Against Guns, Against Self-Defense, or Both?

There was a shooting at the Greenwood Park Mall in Indianapolis, Indiana area on Sunday. Reportedly, the killer had hidden in the bathroom adjacent to the food court with a number of firearms in his backpack. As the mall was preparing to close, he entered the food court and killed three individuals as well as wounding two others. He might have killed more but he was stopped by 22 y.o. Elisjsha Dicken who was legally armed. Mr. Dicken was legally carrying concealed without a permit as was his right under Indiana’s recently passed permitless carry bill.

While the mall was posted as a so-called gun free zone, they have no force of law in Indiana. It would only be an offense if the carrier was asked to leave and refused. In that case, the concealed carrier could be arrested for criminal trespass.

Even though the mall was posted against carry by its owners the Simon Property Group, they had this to say about Mr. Dicken.

We are grateful for the strong response of the first responders, including the heroic actions of the Good Samaritan who stopped the suspect.

Contrast this dignified response with that of two of the leaders of the gun prohibition industry: Shannon Watts and Kris Brown.

First, Mrs. Watts who resided in the Indy area for many years until she left for more progressive pastures in the People’s Republic of Boulder and thence to California. She later deleted it.

And now Kris Brown, president of Brady United, who referred to Mr. Dicken as a “vigilante”.

Many on the progressive Left believe that government should hold the monopoly on violence. In other words, self-defense on behalf of yourself or others would be against the law and that any defense of a person should come from agents of the state, i.e., the police. If you respond like Mr. Dicken, then you are just as culpable in the eyes of the law as the killer.

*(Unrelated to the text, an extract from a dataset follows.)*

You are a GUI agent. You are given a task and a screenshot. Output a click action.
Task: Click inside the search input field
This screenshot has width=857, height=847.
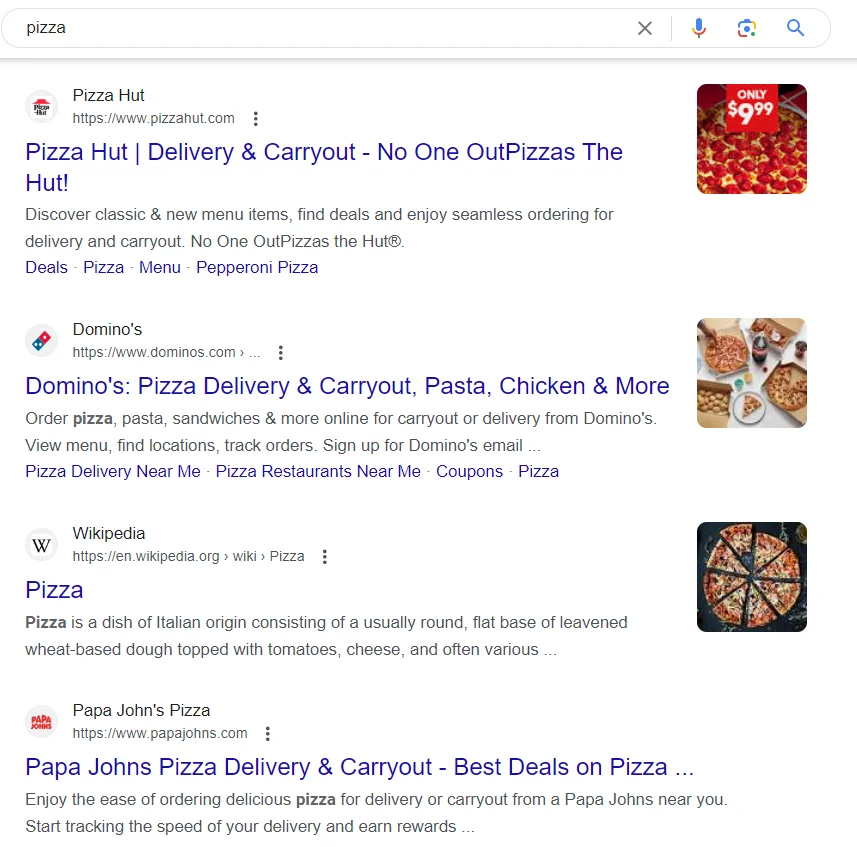tap(300, 28)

Michael Bane discussed this at length in his MBTV On The Radio podcast last week. His example was that of the bodega worker who was being charged with first degree murder for protecting himself against a felon out on parole. This episode is well worth a listen.

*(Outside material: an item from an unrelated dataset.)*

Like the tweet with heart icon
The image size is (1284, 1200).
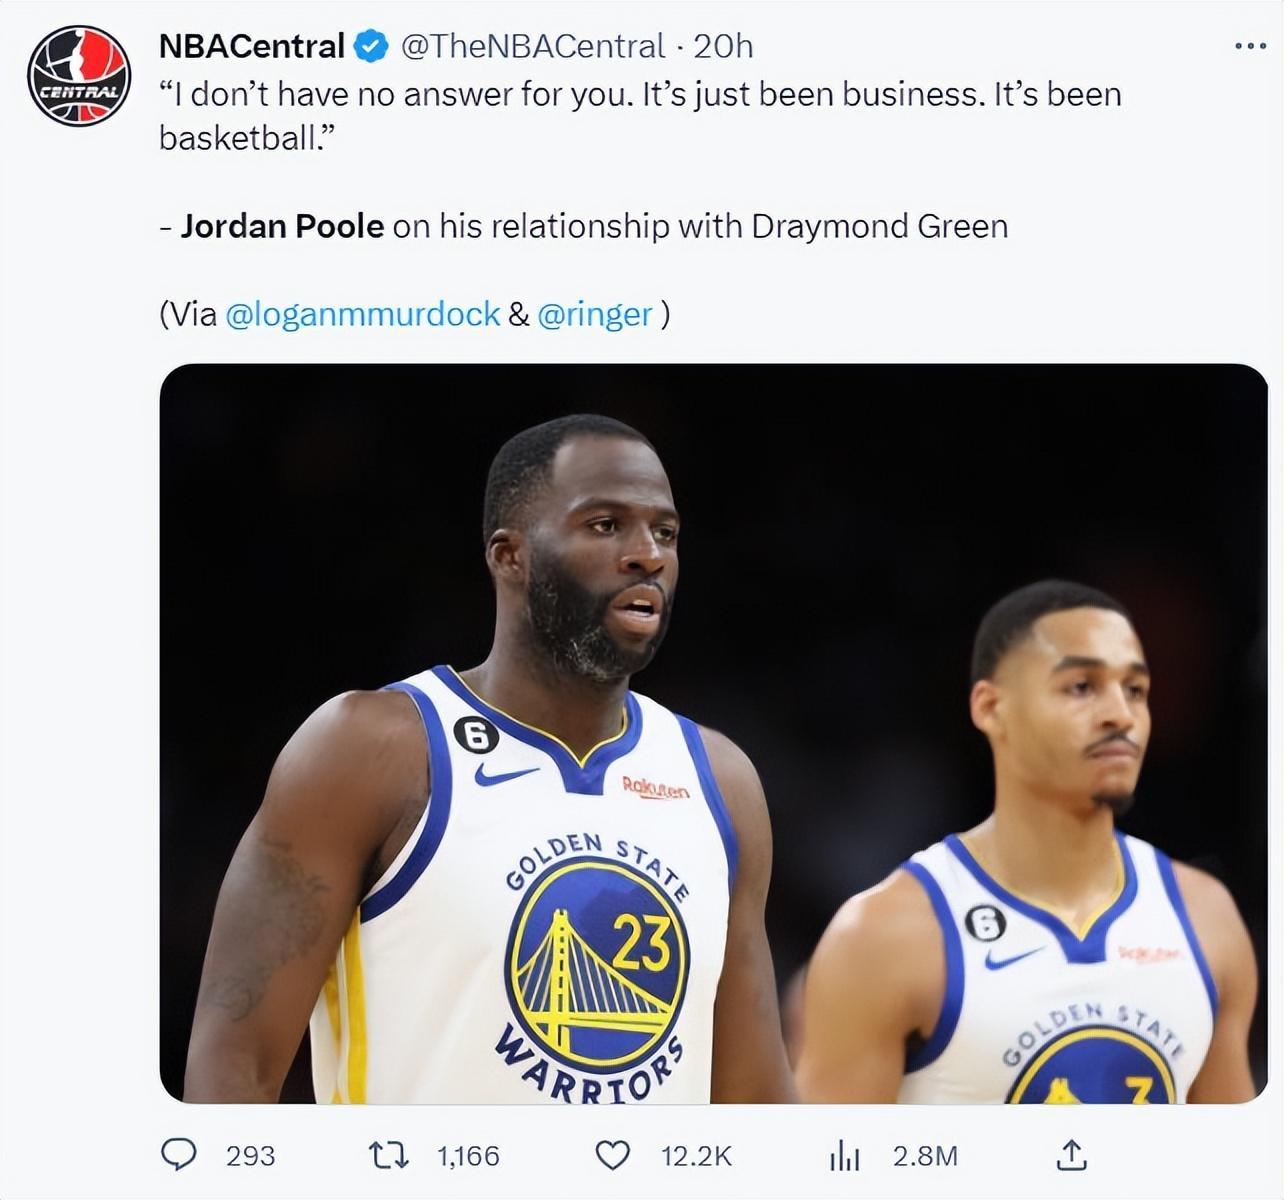tap(612, 1156)
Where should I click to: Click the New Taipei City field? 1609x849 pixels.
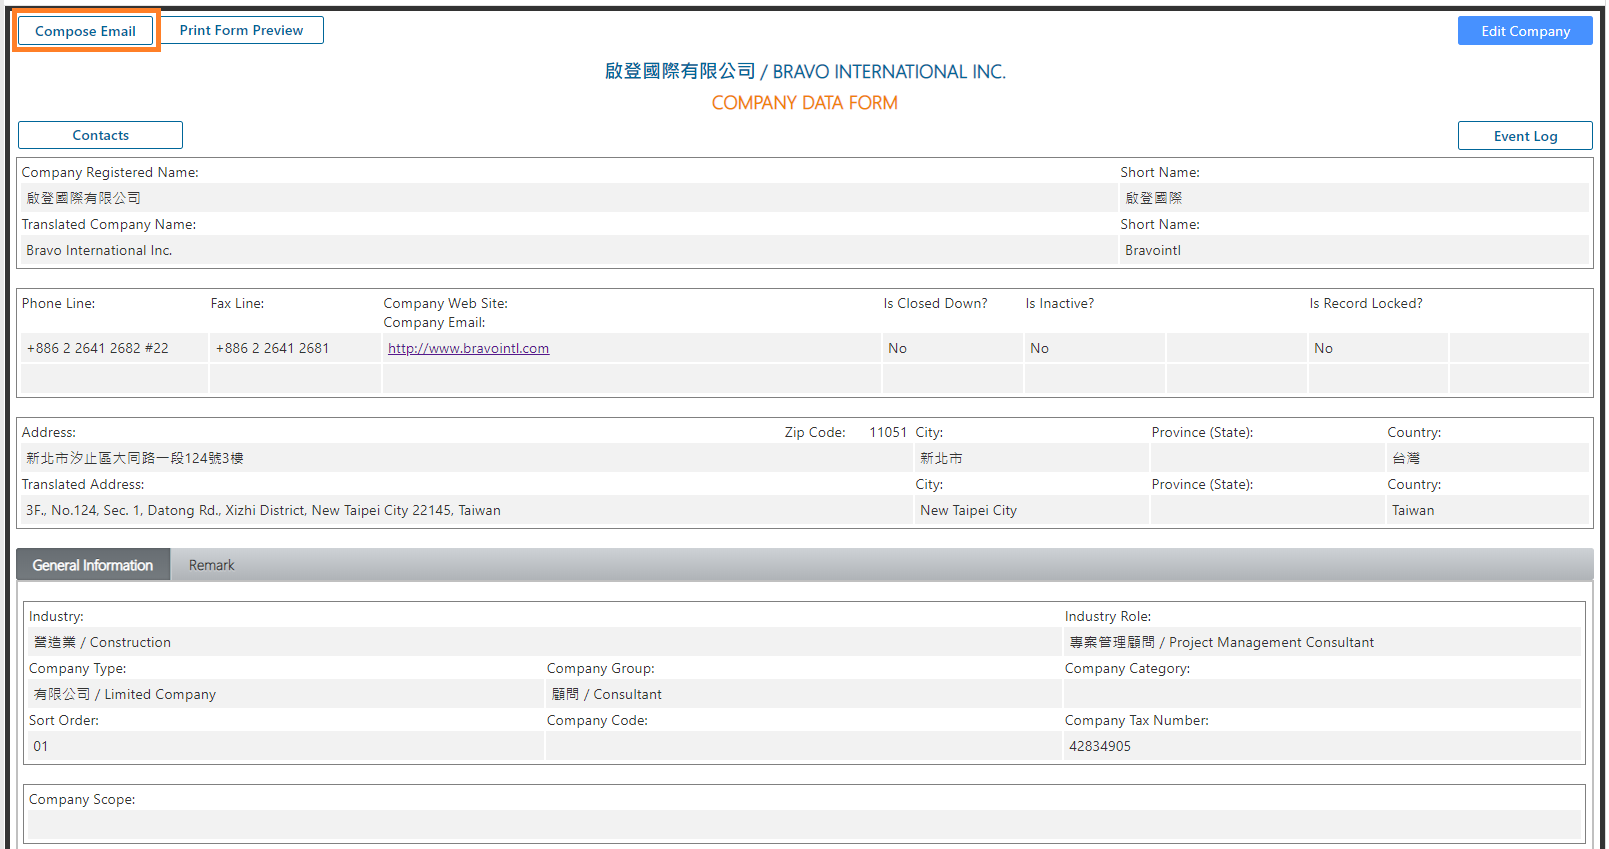tap(1030, 511)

We know that Mrs. Watts and Ms. Brown are anti-gun. It also appears that they are against self-defense. I am of the belief that as elitists, they fear firearms in the hands of the great unwashed. In other words, thee and me. They want the monopoly of violence – and the tools with which to secure it – to be in the hands of the state. This fits in directly with what Chairman Mao’s speech to the Chinese Communist Party said in 1938.

Every Communist must grasp the truth, “Political power grows out of the barrel of a gun.” Our principle is that the Party commands the gun, and the gun must never be allowed to command the Party… All things grow out of the barrel of a gun.

The founders of the United States, by contrast, were greatly influenced by the works of English philosopher John Locke. He was a proponent of natural law. One tenet of natural law is that you have a natural right to life and you have a right to defend this life.

From Locke’s Second Treatise on Government, Chapter II, Section 16:

 it being reasonable and just, I should have a right to destroy that which threatens me with destruction: for, by the fundamental law of nature, man being to be preserved as much as possible, when all cannot be preserved, the safety of the innocent is to be preferred: and one may destroy a man who makes war upon him, or has discovered an enmity to his being, for the same reason that he may kill a wolf or a lion; because such men are not under the ties of the commonlaw of reason, have no other rule, but that of force and violence, and so may be treated as beasts of prey, those dangerous and noxious creatures, that will be sure to destroy him whenever he falls into their power.

Most countries of the world, whether they be communist, socialist, capitalist, authoritarian, democratic, or some other variant, do not recognize the individual’s right to self-defense. It doesn’t matter whether you are in China or Canada, the monopoly of violence remains in the hands of the state.

The United States, however, does recognize an individual’s right to self-defense. Whether by common law or codified law, it is a right recognized in all 50 states plus the District of Columbia. This is true even in the most progressive of states.

That Mrs. Watts and Ms. Brown reject the right of self-defense puts them, not us, outside the mainstream. It is a right that must be defended at all costs because without it we are slaves.